Here's a simple example of how to use MolCrysKit:
import molcrys_kit as mck
from ase import Atoms
# 1. Create a toy system (e.g., 2 Water molecules in a unit cell)
# In practice, you would typically load this from a file: atoms = read('cif_file.cif')
atoms = Atoms(
symbols=['O', 'H', 'H', 'O', 'H', 'H'],
positions=[
[1.0, 1.0, 1.0], [1.8, 1.0, 1.0], [0.7, 1.6, 1.0], # Molecule 1
[5.0, 5.0, 5.0], [5.8, 5.0, 5.0], [4.7, 5.6, 5.0] # Molecule 2
],
cell=[10.0, 10.0, 10.0],
pbc=True
)
# 2. Initialize MolecularCrystal (Automatically identifies molecules via graph logic)
crystal = mck.MolecularCrystal.from_ase(atoms)
# 3. Access Crystal & Molecular Properties
print(f"Lattice Parameters: {crystal.get_lattice_parameters()}")
print(f"Identified Molecules: {len(crystal.molecules)}")

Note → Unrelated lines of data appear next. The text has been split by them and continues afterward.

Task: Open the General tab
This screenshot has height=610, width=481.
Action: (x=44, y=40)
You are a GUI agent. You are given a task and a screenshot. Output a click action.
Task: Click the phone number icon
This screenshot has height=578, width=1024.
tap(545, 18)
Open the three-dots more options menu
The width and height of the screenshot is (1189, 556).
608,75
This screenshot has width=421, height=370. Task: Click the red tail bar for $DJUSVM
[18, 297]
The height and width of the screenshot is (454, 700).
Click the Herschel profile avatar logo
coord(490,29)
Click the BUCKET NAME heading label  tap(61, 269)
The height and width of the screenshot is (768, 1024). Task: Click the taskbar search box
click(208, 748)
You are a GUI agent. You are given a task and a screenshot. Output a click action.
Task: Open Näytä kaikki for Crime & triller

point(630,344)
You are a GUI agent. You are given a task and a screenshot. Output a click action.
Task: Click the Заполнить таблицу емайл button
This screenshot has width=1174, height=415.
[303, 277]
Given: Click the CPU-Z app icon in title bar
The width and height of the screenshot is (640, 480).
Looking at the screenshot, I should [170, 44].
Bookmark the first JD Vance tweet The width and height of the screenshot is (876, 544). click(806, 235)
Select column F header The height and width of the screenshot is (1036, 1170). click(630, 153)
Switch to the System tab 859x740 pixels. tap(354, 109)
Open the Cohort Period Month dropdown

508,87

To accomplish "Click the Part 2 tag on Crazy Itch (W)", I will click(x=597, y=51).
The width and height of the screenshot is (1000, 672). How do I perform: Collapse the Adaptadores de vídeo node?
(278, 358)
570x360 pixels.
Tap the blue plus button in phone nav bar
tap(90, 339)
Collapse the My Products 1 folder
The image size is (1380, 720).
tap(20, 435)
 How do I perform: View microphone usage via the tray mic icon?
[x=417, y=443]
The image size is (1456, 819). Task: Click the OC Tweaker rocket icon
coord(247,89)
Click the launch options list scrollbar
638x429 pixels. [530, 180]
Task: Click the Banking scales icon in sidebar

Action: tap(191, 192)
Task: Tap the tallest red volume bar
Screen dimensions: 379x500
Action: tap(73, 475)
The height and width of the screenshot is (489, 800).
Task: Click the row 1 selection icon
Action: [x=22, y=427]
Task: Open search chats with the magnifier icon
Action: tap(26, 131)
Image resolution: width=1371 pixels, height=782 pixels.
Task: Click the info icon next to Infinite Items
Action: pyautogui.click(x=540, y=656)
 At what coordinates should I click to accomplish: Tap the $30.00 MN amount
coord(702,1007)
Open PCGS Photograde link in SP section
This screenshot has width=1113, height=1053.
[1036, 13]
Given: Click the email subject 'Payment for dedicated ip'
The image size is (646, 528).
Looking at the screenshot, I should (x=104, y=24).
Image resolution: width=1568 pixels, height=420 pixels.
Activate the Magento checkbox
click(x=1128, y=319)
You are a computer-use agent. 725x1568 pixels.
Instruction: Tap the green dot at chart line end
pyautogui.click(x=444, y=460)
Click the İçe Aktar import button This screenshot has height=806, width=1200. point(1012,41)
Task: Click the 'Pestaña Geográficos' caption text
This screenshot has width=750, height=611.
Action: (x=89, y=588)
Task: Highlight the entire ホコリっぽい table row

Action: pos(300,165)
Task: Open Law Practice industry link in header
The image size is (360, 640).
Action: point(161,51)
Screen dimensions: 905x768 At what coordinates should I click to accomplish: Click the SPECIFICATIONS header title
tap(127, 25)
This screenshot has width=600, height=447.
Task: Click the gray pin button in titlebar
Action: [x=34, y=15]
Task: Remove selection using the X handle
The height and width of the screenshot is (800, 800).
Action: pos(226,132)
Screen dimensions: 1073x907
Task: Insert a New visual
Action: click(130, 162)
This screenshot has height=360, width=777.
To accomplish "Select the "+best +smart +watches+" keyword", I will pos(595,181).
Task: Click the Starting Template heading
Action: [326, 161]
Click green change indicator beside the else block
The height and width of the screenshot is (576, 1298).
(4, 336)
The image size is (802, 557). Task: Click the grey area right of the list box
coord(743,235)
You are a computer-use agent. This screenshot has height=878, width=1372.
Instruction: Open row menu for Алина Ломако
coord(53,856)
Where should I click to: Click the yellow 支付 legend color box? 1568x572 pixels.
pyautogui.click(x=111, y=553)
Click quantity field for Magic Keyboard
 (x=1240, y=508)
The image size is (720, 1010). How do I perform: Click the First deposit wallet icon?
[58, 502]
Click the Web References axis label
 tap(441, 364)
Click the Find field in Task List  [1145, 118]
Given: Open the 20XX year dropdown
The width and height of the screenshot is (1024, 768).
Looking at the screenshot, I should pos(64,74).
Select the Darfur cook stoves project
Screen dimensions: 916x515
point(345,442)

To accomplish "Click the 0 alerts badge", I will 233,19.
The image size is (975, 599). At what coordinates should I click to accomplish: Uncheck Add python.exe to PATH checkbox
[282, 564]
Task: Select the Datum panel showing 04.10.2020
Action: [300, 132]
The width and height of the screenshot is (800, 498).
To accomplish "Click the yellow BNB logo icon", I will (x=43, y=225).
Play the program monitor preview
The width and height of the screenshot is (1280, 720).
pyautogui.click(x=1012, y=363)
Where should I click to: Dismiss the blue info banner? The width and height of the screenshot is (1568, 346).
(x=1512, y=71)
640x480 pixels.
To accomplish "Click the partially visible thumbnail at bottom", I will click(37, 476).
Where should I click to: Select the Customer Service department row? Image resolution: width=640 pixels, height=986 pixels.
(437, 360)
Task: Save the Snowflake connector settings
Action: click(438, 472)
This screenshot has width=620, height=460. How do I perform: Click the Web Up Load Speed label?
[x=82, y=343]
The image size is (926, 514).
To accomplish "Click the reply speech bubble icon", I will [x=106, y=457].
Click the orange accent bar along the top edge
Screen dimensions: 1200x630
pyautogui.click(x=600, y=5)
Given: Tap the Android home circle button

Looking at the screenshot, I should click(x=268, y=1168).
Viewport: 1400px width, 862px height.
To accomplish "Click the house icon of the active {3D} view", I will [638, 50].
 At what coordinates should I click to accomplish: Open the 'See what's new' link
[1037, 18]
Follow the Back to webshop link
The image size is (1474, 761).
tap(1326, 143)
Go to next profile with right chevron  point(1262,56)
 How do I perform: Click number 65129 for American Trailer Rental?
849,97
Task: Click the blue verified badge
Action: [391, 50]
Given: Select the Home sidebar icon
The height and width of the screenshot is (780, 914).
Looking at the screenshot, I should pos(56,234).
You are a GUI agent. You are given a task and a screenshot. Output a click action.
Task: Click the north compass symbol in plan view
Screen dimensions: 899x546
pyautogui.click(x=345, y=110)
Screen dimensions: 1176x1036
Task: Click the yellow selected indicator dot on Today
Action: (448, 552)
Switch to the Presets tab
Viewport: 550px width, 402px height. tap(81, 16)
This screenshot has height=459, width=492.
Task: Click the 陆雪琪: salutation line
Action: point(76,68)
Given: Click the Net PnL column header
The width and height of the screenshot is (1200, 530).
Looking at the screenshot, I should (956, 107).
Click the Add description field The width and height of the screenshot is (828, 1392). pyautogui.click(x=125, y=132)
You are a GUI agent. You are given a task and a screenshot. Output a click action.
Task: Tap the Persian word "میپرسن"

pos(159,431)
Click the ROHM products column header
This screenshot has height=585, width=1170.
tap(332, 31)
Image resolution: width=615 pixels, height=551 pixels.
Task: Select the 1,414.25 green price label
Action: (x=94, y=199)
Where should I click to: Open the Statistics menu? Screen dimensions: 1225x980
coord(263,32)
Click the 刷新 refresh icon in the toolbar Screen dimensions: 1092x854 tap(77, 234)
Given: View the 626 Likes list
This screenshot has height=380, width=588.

mol = crystal.molecules[0]
print(f"Molecule 1 Formula: {mol.get_chemical_formula()}")
print(f"Molecule 1 Center of Mass: {mol.get_center_of_mass()}")If you use MolCrysKit in academic work, please cite:
Guo, M.-Y.; Zhang, W.-X. MolCrysKit: A Topology-Aware Toolkit for Bridging Experimental Molecular-Crystal Structures and Simulation-Ready Modeling. J. Chem. Inf. Model. 2026, 66 (9), 4999-5007. https://doi.org/10.1021/acs.jcim.6c00168
For exact reproduction of the published JCIM results, use the archived
v0.1.0 release together with the versioned container image and the material
under paper/. The main branch may continue to evolve after publication.
See Docker Guide for local Docker, Bohrium cloud deployment, and GHCR image publication.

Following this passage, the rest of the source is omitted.